Находившуюся на втором этаже Беверли неожиданно бросило в жар. Похоже, у нее вновь началась лихорадка. Беверли взмокла так, словно температура перевалила за сорок. Наверное, ей нужно было замереть и задержать дыхание в надежде на то, что лихорадка, слепо покружив по дому и не обнаружив своей жертвы, выскочит в окно и растворится в занесенном снегом поле. Впрочем, она не верила подобным вещам, памятуя о словах отца: «Бога молчанием не обманешь». Малодушие не красит человека. Она смахнула с зеркала капельки воды и увидела в отражении свое раскрасневшееся лицо. С лихорадкой нужно бороться, пусть даже ей и не суждено победить. Бог все видит, верно? В любом случае она будет бороться до последнего. Она закуталась в длинное полотенце и, пристегнув его возле плеча серебряной брошкой, направилась вниз, решив немного поиграть на рояле.

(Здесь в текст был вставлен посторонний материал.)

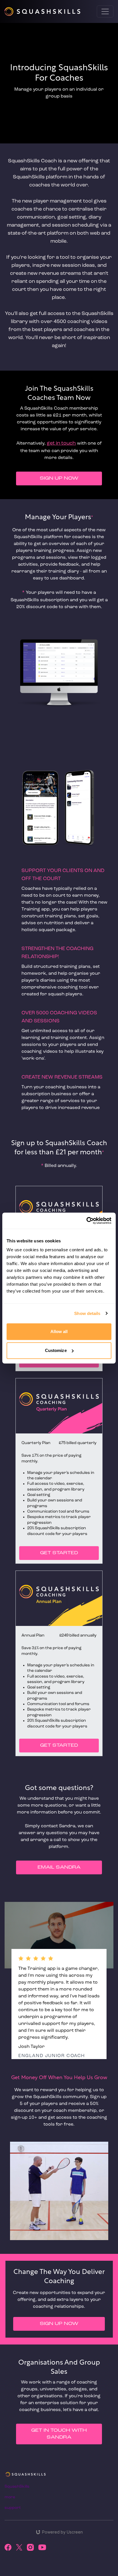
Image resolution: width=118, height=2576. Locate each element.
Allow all (59, 1331)
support (13, 2508)
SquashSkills (17, 2486)
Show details (87, 1313)
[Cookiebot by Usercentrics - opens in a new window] (86, 1220)
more (10, 2497)
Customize (56, 1350)
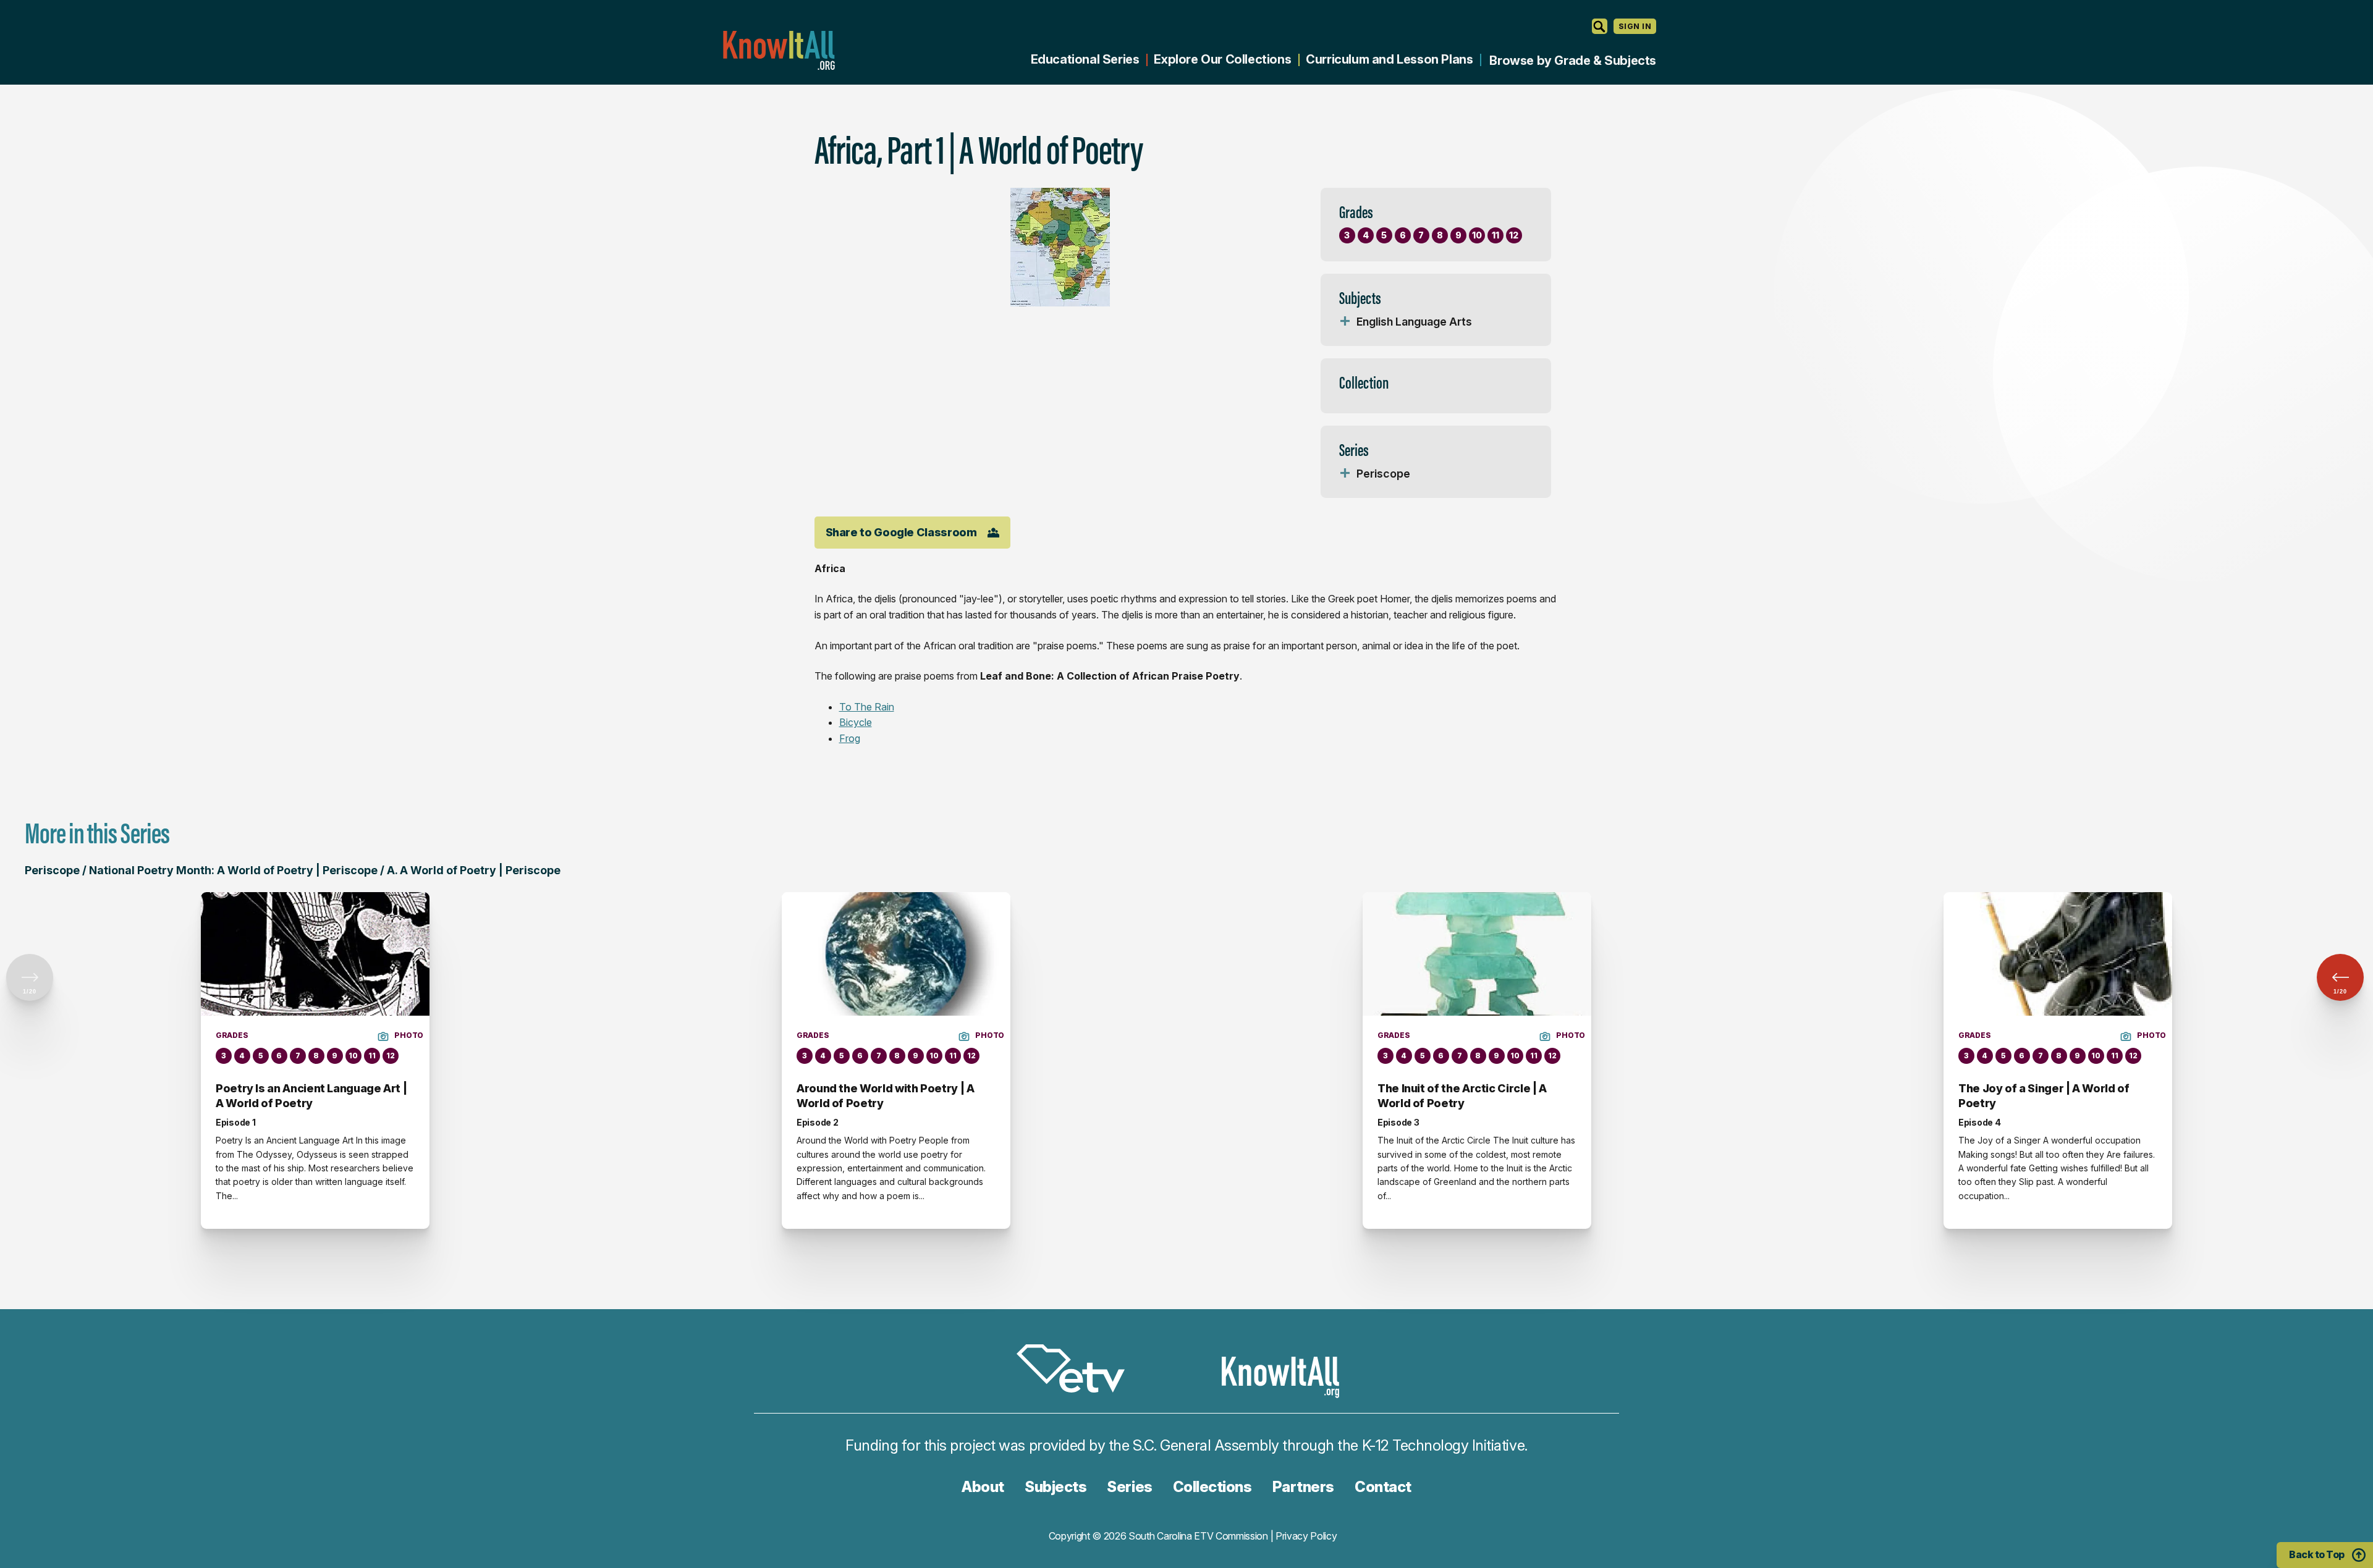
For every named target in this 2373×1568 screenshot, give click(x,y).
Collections (1212, 1487)
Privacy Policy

К этому времени взмок и Питер Лейк. Патрон его коловорота уперся в дверцу. Он извлек сверло из отверстия, выдул оттуда стружки и вставил в отверстие щуп. Глухо. Он вновь вставил в отверстие керн и изо всех сил ударил по нему молотком. На сей раз отскочивший молоток едва не угодил ему в голову. Питер Лейк принялся разминать занывшую кисть правой руки и, окончательно потеряв самообладание, достал из сумки сверло, длина которого составляла никак не меньше десяти дюймов.

– Все равно я его продырявлю! – злобно прошипел Питер Лейк и, закатав рукава, вновь принялся за работу. Пот стекал по его лицу ручьями, ел глаза и капал на алый ковер.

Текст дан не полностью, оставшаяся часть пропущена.